2020 is on course to be the world’s hottest year ever since measurements began, several meteorologists working with top global research centres have said. They estimate that there is 50 to 75 per cent chance that this year will break the record set four years ago in 2016.
As things stand, temperatures are about 3 degree Celsius above average in Eastern Europe and Asia in the first quarter.
Even though the coronavirus lockdown has temporarily cleared the skies, it has done nothing to cool the climate, which needs deeper, longer-term measures, the meteorologists argue.
Reports suggest that heat records have been broken from the Antarctic to Greenland since January, which has surprised many simply because this is no sign of an El Niño – a natural phenomenon usually associated with a rise in temperatures.

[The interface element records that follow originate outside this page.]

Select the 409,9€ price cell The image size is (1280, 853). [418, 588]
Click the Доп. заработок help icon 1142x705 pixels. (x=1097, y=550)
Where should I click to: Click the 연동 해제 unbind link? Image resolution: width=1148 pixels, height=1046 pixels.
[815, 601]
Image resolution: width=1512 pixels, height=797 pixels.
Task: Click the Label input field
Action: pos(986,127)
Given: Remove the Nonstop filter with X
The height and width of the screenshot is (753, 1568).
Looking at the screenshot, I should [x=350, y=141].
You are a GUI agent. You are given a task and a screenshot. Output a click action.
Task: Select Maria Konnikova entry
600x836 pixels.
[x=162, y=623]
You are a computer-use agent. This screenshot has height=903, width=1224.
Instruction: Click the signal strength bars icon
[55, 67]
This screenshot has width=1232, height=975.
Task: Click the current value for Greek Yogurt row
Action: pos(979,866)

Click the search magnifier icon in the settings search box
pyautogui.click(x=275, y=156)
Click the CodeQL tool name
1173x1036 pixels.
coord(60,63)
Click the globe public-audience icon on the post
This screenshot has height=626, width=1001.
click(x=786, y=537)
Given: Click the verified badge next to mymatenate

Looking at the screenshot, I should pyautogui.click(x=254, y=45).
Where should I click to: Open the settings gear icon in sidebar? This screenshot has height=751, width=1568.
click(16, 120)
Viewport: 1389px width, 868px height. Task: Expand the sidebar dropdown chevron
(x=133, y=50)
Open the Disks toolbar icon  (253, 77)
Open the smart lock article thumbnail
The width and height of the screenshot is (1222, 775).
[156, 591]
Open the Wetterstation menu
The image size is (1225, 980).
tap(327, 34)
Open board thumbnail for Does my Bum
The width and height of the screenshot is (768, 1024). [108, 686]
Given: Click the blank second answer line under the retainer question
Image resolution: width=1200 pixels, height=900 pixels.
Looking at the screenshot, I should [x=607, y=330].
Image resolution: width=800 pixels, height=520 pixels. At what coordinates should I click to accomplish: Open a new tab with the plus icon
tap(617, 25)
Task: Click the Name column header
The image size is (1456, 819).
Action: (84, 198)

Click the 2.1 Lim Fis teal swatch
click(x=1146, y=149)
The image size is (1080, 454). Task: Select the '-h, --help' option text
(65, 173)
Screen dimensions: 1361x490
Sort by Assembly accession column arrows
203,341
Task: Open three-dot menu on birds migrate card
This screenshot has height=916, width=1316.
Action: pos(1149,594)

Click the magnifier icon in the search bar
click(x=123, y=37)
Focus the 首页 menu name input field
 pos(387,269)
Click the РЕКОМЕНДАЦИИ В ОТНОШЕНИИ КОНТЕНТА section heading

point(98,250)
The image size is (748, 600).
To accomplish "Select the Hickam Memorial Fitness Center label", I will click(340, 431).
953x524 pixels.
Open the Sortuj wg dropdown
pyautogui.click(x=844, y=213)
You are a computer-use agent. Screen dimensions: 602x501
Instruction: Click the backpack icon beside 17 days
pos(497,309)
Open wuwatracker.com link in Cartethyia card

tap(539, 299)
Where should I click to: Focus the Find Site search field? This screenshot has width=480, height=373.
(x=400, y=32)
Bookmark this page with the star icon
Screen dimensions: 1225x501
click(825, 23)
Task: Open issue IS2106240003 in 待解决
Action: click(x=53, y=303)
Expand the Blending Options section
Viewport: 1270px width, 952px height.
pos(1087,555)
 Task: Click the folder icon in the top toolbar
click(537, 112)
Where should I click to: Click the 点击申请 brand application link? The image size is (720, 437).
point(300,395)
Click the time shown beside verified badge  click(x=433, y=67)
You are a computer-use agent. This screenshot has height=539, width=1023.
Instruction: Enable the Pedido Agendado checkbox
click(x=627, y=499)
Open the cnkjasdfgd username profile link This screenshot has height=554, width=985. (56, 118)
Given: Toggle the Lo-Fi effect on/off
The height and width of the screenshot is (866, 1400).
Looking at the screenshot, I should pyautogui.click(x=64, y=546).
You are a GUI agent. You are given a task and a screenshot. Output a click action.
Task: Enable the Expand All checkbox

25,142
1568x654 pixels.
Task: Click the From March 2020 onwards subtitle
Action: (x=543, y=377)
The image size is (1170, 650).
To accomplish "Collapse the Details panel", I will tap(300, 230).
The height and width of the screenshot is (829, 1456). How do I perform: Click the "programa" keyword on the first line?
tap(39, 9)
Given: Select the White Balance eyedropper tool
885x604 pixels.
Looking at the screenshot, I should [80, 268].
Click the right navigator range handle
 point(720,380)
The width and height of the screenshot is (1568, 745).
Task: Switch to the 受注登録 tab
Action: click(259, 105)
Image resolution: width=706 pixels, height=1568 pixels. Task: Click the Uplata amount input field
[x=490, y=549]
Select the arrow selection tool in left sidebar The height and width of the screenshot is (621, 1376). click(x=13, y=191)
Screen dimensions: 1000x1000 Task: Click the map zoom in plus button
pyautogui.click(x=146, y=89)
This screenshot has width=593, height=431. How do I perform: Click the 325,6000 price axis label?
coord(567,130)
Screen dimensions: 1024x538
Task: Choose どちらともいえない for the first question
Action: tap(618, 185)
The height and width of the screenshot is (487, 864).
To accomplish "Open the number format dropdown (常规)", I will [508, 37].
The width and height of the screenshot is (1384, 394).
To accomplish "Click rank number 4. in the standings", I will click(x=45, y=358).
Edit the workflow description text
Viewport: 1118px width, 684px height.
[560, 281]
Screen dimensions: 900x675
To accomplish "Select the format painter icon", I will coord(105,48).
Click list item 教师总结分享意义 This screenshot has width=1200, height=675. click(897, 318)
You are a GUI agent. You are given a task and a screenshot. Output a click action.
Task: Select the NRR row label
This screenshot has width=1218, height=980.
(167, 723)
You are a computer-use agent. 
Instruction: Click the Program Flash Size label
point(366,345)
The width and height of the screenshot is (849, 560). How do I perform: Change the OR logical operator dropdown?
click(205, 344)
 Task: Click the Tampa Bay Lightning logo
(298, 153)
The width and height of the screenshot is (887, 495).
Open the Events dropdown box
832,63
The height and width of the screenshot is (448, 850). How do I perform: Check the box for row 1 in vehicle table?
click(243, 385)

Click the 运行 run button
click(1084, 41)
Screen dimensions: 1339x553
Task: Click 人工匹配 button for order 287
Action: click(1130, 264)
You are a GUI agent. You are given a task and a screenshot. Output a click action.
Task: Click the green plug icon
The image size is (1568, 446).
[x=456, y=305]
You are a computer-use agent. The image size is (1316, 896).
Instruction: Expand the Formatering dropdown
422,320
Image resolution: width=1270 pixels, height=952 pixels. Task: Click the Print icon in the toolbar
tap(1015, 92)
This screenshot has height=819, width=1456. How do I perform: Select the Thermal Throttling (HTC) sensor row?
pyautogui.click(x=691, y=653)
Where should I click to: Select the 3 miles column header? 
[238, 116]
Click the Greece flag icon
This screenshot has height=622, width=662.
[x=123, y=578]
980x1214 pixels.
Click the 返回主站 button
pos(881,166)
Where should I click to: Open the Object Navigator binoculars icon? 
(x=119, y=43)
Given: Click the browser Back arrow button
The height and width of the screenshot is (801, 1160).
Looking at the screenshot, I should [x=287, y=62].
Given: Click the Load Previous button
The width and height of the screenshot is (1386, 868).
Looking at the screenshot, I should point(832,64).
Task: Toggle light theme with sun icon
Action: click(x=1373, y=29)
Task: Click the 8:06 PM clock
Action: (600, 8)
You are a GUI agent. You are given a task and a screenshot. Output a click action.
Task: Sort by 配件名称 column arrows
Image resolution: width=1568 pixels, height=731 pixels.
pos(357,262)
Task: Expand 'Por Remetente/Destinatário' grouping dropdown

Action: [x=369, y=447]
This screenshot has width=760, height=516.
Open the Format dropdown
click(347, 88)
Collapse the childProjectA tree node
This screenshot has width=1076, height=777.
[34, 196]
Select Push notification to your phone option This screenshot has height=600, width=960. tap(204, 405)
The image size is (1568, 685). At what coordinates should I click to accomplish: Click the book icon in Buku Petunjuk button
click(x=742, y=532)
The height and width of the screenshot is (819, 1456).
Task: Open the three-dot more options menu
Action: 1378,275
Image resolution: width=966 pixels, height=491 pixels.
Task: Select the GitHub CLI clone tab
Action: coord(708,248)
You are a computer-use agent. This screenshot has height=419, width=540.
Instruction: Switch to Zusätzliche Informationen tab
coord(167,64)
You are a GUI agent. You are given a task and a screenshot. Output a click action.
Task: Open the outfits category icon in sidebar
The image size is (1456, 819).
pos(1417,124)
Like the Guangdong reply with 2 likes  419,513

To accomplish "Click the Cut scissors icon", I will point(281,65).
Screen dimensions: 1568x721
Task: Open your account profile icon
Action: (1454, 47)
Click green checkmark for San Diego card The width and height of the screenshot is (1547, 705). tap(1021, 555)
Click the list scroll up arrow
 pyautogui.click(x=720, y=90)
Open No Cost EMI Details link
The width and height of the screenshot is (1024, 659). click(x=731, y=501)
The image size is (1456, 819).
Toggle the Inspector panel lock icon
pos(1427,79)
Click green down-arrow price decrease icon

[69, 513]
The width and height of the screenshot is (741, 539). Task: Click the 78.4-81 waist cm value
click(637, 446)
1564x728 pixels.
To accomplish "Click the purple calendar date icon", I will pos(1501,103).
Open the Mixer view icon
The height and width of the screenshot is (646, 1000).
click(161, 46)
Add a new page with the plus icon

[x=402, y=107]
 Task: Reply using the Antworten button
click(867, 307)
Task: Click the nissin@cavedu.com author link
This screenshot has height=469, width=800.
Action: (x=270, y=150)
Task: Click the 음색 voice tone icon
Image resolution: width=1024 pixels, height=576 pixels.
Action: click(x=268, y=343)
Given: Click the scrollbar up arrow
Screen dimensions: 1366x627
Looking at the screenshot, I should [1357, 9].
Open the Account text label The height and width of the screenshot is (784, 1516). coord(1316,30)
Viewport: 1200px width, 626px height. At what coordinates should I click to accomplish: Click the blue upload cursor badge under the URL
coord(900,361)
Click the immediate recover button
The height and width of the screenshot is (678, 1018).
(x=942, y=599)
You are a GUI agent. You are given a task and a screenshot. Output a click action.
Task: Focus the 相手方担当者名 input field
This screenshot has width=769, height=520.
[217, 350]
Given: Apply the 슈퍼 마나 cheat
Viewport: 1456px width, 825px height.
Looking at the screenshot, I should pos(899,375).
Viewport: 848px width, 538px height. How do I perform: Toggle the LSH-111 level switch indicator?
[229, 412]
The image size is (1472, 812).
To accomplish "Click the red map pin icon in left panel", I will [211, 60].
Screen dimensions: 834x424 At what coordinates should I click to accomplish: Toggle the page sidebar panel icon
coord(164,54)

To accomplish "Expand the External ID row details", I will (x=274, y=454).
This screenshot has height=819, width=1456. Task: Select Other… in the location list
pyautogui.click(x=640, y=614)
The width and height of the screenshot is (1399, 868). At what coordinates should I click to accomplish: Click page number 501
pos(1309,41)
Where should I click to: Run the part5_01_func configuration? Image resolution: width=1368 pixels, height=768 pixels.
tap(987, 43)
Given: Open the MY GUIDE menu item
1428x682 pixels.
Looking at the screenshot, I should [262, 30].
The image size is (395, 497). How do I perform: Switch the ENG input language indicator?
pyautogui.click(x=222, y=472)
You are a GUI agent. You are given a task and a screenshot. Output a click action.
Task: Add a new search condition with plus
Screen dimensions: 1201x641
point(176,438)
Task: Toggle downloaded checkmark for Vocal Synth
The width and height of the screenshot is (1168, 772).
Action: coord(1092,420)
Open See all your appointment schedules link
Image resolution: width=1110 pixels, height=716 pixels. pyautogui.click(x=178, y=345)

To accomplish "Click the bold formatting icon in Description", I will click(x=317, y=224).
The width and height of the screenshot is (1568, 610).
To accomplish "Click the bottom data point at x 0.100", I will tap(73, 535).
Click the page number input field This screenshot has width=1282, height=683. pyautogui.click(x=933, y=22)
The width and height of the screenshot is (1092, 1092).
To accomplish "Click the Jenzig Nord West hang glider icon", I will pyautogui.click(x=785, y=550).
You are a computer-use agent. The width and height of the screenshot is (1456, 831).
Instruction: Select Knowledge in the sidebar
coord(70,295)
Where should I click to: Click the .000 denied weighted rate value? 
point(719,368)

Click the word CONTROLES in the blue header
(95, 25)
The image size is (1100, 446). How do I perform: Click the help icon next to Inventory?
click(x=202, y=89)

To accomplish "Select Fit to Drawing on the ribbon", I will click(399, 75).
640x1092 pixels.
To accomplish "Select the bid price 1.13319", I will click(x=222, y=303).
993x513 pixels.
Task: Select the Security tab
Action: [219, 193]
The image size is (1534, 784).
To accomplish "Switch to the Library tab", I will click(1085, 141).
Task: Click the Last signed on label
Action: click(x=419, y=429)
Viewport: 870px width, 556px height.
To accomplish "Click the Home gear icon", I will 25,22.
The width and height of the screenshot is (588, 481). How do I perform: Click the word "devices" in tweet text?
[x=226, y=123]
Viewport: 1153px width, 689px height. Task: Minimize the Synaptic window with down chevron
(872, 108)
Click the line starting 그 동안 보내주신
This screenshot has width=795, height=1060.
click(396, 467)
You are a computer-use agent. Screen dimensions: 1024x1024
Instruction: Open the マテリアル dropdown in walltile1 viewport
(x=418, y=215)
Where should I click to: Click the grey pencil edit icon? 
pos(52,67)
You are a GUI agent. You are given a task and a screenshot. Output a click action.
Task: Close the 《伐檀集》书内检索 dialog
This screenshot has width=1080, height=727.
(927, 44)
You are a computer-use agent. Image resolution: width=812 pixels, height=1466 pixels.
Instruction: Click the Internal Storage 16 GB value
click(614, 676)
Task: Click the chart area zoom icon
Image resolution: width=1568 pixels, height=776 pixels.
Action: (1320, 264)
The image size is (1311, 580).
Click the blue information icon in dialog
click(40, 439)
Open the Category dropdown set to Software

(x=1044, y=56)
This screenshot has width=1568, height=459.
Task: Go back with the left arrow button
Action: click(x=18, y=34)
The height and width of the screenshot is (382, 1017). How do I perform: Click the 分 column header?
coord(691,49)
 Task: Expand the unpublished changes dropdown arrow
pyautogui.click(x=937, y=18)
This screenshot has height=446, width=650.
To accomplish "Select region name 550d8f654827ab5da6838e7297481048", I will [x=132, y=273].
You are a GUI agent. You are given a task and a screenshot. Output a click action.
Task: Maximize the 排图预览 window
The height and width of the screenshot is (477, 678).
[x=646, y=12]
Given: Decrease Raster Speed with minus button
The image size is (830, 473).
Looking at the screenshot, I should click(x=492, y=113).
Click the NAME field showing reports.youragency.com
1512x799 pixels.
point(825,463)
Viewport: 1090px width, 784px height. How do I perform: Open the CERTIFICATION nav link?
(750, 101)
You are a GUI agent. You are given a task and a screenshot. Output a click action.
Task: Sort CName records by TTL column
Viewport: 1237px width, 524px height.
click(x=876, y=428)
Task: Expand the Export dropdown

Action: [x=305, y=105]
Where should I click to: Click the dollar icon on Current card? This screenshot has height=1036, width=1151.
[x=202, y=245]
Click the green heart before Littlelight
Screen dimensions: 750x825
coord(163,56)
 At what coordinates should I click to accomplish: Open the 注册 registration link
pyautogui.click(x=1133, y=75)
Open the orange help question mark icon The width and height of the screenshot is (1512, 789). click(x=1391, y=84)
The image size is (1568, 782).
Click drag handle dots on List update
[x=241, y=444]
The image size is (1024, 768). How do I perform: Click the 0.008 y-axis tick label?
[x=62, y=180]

Scientists of the US National Oceanic and Atmospheric Administration suggest that there is a 75 per cent chance that 2020 will be the hottest year since measurements began. They further said that trends were closely tracking the current record of 2016 when temperatures shot up early in the year amid an unusually intense El Niño and then dropped down.
The American agency went on to add that the likelihood of 2020 being one of the top five years for temperatures on record is a 99.9 per cent.
A separate estimation by Gavin Schmidt, director of the NASA Goddard Institute for Space Studies in New York, found a 60 per cent chance of high temperatures this year setting a record.